* Task prompt:
Restate word for word the span that opens with the line containing "1456x819 pixels." and closes with the final line of the data; give only those lines.

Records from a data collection
= = =
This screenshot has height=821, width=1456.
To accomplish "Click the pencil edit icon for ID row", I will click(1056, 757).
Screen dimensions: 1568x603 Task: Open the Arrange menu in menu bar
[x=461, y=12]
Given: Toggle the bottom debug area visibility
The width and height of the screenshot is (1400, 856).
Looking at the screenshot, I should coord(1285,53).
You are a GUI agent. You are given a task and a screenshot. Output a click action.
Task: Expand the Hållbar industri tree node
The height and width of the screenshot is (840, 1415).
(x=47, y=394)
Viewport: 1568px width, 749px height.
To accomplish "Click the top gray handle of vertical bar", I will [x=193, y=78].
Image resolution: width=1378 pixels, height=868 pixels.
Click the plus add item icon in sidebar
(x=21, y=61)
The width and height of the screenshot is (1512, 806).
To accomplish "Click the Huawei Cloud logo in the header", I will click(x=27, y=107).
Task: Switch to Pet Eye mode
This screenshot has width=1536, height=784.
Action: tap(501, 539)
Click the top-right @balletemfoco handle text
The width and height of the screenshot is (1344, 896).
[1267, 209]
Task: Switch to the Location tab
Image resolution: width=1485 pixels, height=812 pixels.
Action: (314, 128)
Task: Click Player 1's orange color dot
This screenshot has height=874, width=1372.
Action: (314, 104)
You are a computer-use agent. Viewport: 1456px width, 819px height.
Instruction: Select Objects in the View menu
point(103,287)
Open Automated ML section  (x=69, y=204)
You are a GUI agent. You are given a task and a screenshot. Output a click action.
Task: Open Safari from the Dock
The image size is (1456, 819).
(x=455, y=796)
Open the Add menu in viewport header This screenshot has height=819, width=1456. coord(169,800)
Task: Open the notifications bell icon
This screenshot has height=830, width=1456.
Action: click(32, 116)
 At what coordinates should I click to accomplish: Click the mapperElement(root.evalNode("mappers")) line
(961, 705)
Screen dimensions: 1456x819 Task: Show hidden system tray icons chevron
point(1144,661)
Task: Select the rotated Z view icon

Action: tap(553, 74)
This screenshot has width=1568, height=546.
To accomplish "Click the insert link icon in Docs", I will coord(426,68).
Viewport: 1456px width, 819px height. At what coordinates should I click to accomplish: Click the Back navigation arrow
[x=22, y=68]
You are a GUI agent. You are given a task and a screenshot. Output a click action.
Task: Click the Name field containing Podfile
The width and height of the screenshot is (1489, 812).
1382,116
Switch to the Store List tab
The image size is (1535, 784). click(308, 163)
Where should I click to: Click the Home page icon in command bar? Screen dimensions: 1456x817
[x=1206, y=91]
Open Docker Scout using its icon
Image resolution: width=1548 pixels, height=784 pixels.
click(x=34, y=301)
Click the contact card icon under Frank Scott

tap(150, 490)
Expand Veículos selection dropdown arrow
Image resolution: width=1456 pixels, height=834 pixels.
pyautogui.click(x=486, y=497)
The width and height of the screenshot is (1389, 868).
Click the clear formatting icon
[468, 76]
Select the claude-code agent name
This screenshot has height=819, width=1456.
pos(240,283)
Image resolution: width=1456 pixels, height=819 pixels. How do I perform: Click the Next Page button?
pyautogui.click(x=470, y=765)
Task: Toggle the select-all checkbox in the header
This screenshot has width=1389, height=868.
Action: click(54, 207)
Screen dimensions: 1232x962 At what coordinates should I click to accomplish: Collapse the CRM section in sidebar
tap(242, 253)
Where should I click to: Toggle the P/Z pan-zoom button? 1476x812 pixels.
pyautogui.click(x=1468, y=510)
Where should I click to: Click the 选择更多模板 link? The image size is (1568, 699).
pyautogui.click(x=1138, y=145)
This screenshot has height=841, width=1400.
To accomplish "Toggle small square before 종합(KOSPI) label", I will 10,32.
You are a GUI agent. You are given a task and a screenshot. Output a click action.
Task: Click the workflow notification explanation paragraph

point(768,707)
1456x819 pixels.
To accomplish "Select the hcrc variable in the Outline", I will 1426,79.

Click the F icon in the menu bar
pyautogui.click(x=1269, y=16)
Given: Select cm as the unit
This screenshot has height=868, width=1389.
= = =
* Output of the task:
1456x819 pixels.
To accomplish "Select the hcrc variable in the Outline", I will 1426,79.

Click the F icon in the menu bar
pyautogui.click(x=1269, y=16)
Given: Select cm as the unit
This screenshot has height=868, width=1389.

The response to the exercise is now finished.